Если бы кто-нибудь предсказал Манцу двенадцать лет тому назад, когда он на прекрасной запряжке пахал землю на прибрежном холме, что в один прекрасный день и он попадет в компанию этих странных святых и станет, подобно им, удить рыбу, он здорово бы рассердился. И вот теперь он крался за их спиной, спеша вверх по течению, словно упрямая тень подземного мира, ищущая на мрачной реке удобного и уединенного местечка для отбывания наложенной на нее вечной кары. Вместе с тем ни у него, ни у сына из хватало терпения выстаивать часами с удочкой в руке, и они вспомнили, что в деревне крестьяне ловили рыбу иными способами, хватая ее в ручьях, когда она играет, прямо руками; поэтому они стали брать с собой удочки только для виду, а сами отправлялись на берега ручьев, в которых, как им было известно, водились дорогие и вкусные форели.
Тем временем оставшемуся в деревне Марти жилось все хуже и хуже, да и скучно ему было до крайности, и, вместо того чтобы работать на своем запущенном поле, он тоже пристрастился к рыбной ловле и целыми днями плескался в воде.

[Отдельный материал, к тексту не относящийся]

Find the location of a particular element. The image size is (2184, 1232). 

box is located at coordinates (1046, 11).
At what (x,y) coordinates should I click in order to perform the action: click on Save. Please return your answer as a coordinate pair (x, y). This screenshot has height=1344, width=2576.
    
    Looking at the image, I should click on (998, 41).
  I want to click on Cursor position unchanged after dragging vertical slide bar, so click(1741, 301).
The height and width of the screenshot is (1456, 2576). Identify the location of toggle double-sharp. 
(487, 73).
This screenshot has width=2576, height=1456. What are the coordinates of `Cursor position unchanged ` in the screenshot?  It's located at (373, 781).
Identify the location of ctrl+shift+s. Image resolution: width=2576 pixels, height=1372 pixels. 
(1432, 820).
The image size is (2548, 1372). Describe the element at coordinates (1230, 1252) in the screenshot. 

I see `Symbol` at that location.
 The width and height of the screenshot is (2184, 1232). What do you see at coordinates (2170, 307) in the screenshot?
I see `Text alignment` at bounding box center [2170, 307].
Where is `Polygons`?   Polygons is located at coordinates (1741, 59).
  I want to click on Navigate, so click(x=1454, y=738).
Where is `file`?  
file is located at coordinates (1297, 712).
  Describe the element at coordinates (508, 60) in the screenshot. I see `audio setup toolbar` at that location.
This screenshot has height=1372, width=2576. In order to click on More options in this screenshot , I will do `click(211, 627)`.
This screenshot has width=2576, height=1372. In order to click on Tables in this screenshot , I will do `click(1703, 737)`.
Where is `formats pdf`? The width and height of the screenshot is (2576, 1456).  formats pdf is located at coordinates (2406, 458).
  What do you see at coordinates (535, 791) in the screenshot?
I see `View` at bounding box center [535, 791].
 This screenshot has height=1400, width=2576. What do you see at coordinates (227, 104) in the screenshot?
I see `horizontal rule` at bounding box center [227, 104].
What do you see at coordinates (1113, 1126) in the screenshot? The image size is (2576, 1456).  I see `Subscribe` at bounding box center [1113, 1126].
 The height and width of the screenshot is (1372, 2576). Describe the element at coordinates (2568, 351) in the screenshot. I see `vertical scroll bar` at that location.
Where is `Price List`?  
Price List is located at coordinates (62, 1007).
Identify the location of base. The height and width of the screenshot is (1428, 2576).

Френхен не смела оставаться дома, ей полагалось, бросая самую неотложную работу, носить за отцом ведра и удочки в дождливую и солнечную погоду по мокрым лугам, через ручьи и лужи. Дома же, кроме нее, никого не было, да и не нуждалась она в батраке: ведь Марти уже потерял большую часть земли, а несколько оставшихся полос он обрабатывал кое-как с помощью дочери или вовсе не обрабатывал.
Случилось так, что однажды вечером, когда он шел вдоль довольно глубокого бурливого ручья, в котором форели прыгали особенно резво, потому что небо было затянуто грозовыми тучами, он неожиданно наткнулся на своего врага Манца, шедшего противоположным берегом. Как только Марти узнал его, ненависть и злоба вспыхнули в нем со страшной силой; уже много лет они не видели друг друга так близко, разве только в судах, где запрещалось браниться.
Марти в ярости воскликнул:
– Собака, что ты делаешь здесь? Голь зельдвильская! Сидел бы в своей трущобе.
– Скоро и ты пожалуешь к нам, мошенник! – воскликнул Манц. – Вот и ты уже стал рыбу ловить, видно торопиться-то некуда!
– Молчи, висельник! – закричал Марти громко, потому что волны ручья шумели тут особенно сильно. – Это ты меня погубил!
И так как теперь от подымавшейся бури шумели и прибрежные ивы, Манцу пришлось кричать еще громче:
– Уж и рад бы я был твоей погибели, дуралей!
– Собака! – орал Марти с одного берега.
– И глуп же ты, баранья башка! – отвечал Манц с другого.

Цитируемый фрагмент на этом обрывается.